**EXERCISE DETAILS:**
Work out how many lines in the data below include "computer", then reply with that number only.

**MATERIAL SHOWN:**
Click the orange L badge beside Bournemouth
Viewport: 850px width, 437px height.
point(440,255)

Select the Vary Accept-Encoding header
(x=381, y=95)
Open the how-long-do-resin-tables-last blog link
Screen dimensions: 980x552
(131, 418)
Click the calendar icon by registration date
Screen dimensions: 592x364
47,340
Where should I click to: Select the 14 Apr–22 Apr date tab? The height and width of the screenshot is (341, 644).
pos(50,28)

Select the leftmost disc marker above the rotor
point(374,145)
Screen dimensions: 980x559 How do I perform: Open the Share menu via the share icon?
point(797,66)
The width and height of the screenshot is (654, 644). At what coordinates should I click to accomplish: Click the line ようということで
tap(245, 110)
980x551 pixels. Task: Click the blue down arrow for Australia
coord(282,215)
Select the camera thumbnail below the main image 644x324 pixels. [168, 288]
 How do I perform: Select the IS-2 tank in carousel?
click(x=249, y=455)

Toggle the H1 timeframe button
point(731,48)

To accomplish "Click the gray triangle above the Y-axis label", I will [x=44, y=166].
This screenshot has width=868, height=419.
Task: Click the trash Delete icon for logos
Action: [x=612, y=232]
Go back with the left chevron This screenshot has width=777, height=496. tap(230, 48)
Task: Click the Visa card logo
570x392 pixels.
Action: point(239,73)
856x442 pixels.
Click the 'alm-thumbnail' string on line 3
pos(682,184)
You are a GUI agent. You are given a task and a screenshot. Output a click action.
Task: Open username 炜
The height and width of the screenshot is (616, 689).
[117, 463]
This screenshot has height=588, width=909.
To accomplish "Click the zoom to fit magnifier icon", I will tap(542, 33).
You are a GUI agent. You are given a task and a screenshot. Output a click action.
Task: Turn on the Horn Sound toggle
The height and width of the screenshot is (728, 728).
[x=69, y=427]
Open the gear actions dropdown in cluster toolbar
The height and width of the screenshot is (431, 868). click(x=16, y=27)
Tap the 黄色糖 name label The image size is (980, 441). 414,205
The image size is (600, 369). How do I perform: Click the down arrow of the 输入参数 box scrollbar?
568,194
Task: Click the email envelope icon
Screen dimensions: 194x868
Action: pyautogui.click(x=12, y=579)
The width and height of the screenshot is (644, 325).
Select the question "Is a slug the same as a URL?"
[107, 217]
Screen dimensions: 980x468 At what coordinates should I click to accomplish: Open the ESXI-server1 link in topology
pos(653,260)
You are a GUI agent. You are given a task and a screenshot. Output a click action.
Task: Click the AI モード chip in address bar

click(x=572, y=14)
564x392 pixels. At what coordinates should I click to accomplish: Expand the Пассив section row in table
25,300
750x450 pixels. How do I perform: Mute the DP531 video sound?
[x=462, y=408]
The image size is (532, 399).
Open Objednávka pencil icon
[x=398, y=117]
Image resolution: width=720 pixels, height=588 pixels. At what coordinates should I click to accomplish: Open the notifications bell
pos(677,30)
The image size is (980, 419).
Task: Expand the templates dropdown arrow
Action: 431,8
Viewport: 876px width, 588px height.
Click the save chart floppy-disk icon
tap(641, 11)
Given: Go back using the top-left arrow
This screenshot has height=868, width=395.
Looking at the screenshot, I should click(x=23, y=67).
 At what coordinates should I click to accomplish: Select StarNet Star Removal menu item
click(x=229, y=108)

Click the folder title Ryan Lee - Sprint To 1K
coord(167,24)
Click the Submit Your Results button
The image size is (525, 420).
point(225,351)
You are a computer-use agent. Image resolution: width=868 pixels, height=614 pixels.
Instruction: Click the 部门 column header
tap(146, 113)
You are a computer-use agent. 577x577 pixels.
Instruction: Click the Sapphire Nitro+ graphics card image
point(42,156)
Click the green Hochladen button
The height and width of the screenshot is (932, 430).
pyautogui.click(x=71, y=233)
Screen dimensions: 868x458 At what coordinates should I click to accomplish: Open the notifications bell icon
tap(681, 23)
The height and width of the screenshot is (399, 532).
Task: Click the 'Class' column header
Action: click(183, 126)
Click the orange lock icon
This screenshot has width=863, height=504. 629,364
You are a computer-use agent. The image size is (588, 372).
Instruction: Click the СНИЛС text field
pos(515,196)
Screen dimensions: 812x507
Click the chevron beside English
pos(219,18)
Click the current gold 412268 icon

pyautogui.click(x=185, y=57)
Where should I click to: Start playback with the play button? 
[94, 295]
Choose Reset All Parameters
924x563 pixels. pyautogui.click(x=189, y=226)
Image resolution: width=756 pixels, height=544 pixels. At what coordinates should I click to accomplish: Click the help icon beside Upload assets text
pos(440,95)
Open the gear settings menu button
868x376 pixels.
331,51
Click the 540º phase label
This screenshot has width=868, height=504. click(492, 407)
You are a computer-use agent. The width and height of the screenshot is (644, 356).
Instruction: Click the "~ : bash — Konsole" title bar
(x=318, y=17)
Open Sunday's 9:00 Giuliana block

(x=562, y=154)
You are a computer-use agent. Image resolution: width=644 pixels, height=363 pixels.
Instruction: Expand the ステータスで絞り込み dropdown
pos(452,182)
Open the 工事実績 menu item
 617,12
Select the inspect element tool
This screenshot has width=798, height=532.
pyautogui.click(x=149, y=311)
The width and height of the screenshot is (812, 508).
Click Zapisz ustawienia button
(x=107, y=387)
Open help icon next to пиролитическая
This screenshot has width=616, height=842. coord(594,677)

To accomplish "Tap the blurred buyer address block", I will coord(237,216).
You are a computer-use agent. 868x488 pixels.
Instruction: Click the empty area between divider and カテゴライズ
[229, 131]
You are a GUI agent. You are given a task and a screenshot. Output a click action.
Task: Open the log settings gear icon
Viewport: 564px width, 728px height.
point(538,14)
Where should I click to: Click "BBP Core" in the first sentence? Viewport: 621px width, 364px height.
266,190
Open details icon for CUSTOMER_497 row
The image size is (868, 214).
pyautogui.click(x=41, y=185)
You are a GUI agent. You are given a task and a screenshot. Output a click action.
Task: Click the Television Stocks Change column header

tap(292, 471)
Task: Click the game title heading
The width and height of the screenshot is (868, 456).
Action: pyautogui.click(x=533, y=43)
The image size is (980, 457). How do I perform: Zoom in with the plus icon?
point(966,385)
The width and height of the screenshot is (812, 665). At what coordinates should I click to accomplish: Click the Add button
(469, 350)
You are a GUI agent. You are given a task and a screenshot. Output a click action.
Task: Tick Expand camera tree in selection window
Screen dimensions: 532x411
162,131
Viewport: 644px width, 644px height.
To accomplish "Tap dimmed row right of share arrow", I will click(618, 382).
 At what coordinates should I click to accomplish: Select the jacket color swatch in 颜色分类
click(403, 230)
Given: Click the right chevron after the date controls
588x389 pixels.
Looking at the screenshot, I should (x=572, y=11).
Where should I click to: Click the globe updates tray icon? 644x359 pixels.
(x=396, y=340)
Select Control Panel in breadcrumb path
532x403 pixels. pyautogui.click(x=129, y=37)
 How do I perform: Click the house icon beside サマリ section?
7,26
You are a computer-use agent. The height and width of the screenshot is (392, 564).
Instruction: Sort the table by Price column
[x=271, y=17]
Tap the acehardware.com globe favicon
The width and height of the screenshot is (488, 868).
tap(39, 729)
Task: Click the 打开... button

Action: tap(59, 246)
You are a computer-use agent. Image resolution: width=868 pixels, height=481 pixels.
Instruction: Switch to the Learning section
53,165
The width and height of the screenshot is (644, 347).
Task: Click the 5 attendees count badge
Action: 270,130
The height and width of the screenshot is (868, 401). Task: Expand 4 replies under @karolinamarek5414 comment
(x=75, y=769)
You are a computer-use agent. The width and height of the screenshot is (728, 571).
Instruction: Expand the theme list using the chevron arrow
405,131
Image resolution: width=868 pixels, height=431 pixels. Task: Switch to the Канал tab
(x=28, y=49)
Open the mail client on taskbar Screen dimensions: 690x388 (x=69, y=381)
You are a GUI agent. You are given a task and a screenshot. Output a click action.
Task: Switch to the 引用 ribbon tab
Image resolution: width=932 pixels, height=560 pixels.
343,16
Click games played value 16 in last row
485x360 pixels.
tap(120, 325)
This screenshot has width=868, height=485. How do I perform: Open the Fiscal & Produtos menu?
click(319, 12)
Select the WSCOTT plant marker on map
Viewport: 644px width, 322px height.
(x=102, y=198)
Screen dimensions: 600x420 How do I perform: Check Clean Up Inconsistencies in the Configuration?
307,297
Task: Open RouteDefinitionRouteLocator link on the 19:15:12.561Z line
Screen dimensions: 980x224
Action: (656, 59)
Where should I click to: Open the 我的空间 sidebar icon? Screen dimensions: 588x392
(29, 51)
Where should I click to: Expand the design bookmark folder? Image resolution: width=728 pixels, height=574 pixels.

**ANSWER TO THE PROBLEM:**
9